## begin Data lines
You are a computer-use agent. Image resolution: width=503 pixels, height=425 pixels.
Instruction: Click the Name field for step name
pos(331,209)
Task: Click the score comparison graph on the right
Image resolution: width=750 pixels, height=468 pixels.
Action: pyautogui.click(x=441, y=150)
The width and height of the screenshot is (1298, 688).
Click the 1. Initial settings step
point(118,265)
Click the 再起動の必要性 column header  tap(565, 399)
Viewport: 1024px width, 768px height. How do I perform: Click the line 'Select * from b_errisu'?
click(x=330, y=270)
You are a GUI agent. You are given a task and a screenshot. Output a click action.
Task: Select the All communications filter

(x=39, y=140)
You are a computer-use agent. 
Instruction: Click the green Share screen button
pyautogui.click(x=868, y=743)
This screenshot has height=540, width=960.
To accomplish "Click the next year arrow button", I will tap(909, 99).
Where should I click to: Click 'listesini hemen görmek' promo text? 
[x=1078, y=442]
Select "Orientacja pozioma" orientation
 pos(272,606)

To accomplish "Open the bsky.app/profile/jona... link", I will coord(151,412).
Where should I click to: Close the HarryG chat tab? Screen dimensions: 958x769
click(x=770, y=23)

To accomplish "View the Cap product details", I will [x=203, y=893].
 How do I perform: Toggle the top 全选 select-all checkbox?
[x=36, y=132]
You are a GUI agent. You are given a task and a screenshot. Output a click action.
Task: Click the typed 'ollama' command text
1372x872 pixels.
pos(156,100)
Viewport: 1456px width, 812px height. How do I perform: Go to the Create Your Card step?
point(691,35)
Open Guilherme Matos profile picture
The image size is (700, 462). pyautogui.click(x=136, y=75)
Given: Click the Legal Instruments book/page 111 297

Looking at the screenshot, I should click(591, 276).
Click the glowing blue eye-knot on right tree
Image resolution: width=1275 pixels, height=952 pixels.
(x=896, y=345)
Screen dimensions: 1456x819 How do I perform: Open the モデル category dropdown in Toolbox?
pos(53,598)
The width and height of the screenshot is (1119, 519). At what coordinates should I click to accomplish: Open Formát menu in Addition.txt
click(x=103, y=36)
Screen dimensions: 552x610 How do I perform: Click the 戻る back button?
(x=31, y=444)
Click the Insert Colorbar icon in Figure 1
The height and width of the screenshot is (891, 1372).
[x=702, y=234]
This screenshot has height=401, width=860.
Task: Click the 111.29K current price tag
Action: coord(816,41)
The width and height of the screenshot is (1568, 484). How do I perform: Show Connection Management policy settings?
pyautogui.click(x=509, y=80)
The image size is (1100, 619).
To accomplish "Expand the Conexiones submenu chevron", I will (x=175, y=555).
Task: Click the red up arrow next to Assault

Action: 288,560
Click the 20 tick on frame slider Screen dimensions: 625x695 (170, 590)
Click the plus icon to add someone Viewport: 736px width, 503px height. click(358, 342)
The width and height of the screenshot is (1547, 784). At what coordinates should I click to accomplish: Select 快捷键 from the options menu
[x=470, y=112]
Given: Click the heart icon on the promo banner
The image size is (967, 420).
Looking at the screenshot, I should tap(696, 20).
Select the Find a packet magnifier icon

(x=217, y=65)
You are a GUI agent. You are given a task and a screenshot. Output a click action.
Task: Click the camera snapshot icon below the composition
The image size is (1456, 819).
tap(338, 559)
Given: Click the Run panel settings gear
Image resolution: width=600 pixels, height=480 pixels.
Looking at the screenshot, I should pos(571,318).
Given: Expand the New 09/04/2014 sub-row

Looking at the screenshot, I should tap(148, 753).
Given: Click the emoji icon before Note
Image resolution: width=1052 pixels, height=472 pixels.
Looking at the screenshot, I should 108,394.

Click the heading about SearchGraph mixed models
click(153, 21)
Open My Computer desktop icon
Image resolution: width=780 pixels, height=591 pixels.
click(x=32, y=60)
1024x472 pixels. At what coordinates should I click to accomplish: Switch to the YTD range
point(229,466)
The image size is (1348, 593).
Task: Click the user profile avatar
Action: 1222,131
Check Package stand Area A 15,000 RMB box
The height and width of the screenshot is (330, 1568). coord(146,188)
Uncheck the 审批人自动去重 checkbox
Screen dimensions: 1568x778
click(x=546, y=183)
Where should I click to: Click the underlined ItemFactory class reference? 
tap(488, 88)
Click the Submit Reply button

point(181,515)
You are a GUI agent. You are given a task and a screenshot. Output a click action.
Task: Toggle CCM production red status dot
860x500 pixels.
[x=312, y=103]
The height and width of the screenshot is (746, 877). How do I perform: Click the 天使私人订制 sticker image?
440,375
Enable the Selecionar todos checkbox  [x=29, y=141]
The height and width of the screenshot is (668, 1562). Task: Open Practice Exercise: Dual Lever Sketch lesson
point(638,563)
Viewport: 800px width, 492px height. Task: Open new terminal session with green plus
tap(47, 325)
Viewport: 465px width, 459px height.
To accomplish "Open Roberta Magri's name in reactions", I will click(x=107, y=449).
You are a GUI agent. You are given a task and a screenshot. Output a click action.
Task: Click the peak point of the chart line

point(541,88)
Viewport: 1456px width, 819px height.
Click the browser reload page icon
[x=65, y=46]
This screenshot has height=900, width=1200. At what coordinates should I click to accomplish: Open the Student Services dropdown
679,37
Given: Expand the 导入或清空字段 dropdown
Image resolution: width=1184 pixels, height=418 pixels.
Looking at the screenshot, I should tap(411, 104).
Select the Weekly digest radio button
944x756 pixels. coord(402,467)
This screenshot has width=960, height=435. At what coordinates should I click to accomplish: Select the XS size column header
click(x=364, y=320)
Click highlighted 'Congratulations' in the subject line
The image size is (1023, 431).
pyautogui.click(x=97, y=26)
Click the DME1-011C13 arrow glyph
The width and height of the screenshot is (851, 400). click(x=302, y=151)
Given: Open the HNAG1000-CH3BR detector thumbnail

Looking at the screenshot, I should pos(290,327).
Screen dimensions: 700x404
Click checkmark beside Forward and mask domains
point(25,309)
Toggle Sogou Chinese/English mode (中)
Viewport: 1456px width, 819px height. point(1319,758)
## end Data lines
▶ **Your objective**: Rewrite the records above, substituting "How should I carry out" for each occurrence of "How do I perform" and leaving everything else unchanged.

▶ **Solution to the problem**:
You are a computer-use agent. Image resolution: width=503 pixels, height=425 pixels.
Instruction: Click the Name field for step name
pos(331,209)
Task: Click the score comparison graph on the right
Image resolution: width=750 pixels, height=468 pixels.
Action: pyautogui.click(x=441, y=150)
The width and height of the screenshot is (1298, 688).
Click the 1. Initial settings step
point(118,265)
Click the 再起動の必要性 column header  tap(565, 399)
Viewport: 1024px width, 768px height. How should I carry out: Click the line 'Select * from b_errisu'?
click(x=330, y=270)
You are a GUI agent. You are given a task and a screenshot. Output a click action.
Task: Select the All communications filter

(x=39, y=140)
You are a computer-use agent. 
Instruction: Click the green Share screen button
pyautogui.click(x=868, y=743)
This screenshot has height=540, width=960.
To accomplish "Click the next year arrow button", I will tap(909, 99).
Where should I click to: Click 'listesini hemen görmek' promo text? 
[x=1078, y=442]
Select "Orientacja pozioma" orientation
 pos(272,606)

To accomplish "Open the bsky.app/profile/jona... link", I will coord(151,412).
Where should I click to: Close the HarryG chat tab? Screen dimensions: 958x769
click(x=770, y=23)

To accomplish "View the Cap product details", I will [x=203, y=893].
 How should I carry out: Toggle the top 全选 select-all checkbox?
[x=36, y=132]
You are a GUI agent. You are given a task and a screenshot. Output a click action.
Task: Click the typed 'ollama' command text
1372x872 pixels.
pos(156,100)
Viewport: 1456px width, 812px height. How should I carry out: Go to the Create Your Card step?
point(691,35)
Open Guilherme Matos profile picture
The image size is (700, 462). pyautogui.click(x=136, y=75)
Given: Click the Legal Instruments book/page 111 297

Looking at the screenshot, I should click(591, 276).
Click the glowing blue eye-knot on right tree
Image resolution: width=1275 pixels, height=952 pixels.
(x=896, y=345)
Screen dimensions: 1456x819 How should I carry out: Open the モデル category dropdown in Toolbox?
pos(53,598)
The width and height of the screenshot is (1119, 519). At what coordinates should I click to accomplish: Open Formát menu in Addition.txt
click(x=103, y=36)
Screen dimensions: 552x610 How should I carry out: Click the 戻る back button?
(x=31, y=444)
Click the Insert Colorbar icon in Figure 1
The height and width of the screenshot is (891, 1372).
[x=702, y=234]
This screenshot has height=401, width=860.
Task: Click the 111.29K current price tag
Action: coord(816,41)
The width and height of the screenshot is (1568, 484). How should I carry out: Show Connection Management policy settings?
pyautogui.click(x=509, y=80)
The image size is (1100, 619).
To accomplish "Expand the Conexiones submenu chevron", I will (x=175, y=555).
Task: Click the red up arrow next to Assault

Action: 288,560
Click the 20 tick on frame slider Screen dimensions: 625x695 (170, 590)
Click the plus icon to add someone Viewport: 736px width, 503px height. click(358, 342)
The width and height of the screenshot is (1547, 784). At what coordinates should I click to accomplish: Select 快捷键 from the options menu
[x=470, y=112]
Given: Click the heart icon on the promo banner
The image size is (967, 420).
Looking at the screenshot, I should tap(696, 20).
Select the Find a packet magnifier icon

(x=217, y=65)
You are a GUI agent. You are given a task and a screenshot. Output a click action.
Task: Click the camera snapshot icon below the composition
The image size is (1456, 819).
tap(338, 559)
Given: Click the Run panel settings gear
Image resolution: width=600 pixels, height=480 pixels.
Looking at the screenshot, I should pos(571,318).
Given: Expand the New 09/04/2014 sub-row

Looking at the screenshot, I should tap(148, 753).
Given: Click the emoji icon before Note
Image resolution: width=1052 pixels, height=472 pixels.
Looking at the screenshot, I should 108,394.

Click the heading about SearchGraph mixed models
click(153, 21)
Open My Computer desktop icon
Image resolution: width=780 pixels, height=591 pixels.
click(x=32, y=60)
1024x472 pixels. At what coordinates should I click to accomplish: Switch to the YTD range
point(229,466)
The image size is (1348, 593).
Task: Click the user profile avatar
Action: 1222,131
Check Package stand Area A 15,000 RMB box
The height and width of the screenshot is (330, 1568). coord(146,188)
Uncheck the 审批人自动去重 checkbox
Screen dimensions: 1568x778
click(x=546, y=183)
Where should I click to: Click the underlined ItemFactory class reference? 
tap(488, 88)
Click the Submit Reply button

point(181,515)
You are a GUI agent. You are given a task and a screenshot. Output a click action.
Task: Toggle CCM production red status dot
860x500 pixels.
[x=312, y=103]
The height and width of the screenshot is (746, 877). How should I carry out: Click the 天使私人订制 sticker image?
440,375
Enable the Selecionar todos checkbox  [x=29, y=141]
The height and width of the screenshot is (668, 1562). Task: Open Practice Exercise: Dual Lever Sketch lesson
point(638,563)
Viewport: 800px width, 492px height. Task: Open new terminal session with green plus
tap(47, 325)
Viewport: 465px width, 459px height.
To accomplish "Open Roberta Magri's name in reactions", I will click(x=107, y=449).
You are a GUI agent. You are given a task and a screenshot. Output a click action.
Task: Click the peak point of the chart line

point(541,88)
Viewport: 1456px width, 819px height.
Click the browser reload page icon
[x=65, y=46]
This screenshot has height=900, width=1200. At what coordinates should I click to accomplish: Open the Student Services dropdown
679,37
Given: Expand the 导入或清空字段 dropdown
Image resolution: width=1184 pixels, height=418 pixels.
Looking at the screenshot, I should tap(411, 104).
Select the Weekly digest radio button
944x756 pixels. coord(402,467)
This screenshot has width=960, height=435. At what coordinates should I click to accomplish: Select the XS size column header
click(x=364, y=320)
Click highlighted 'Congratulations' in the subject line
The image size is (1023, 431).
pyautogui.click(x=97, y=26)
Click the DME1-011C13 arrow glyph
The width and height of the screenshot is (851, 400). click(x=302, y=151)
Given: Open the HNAG1000-CH3BR detector thumbnail

Looking at the screenshot, I should pos(290,327).
Screen dimensions: 700x404
Click checkmark beside Forward and mask domains
point(25,309)
Toggle Sogou Chinese/English mode (中)
Viewport: 1456px width, 819px height. point(1319,758)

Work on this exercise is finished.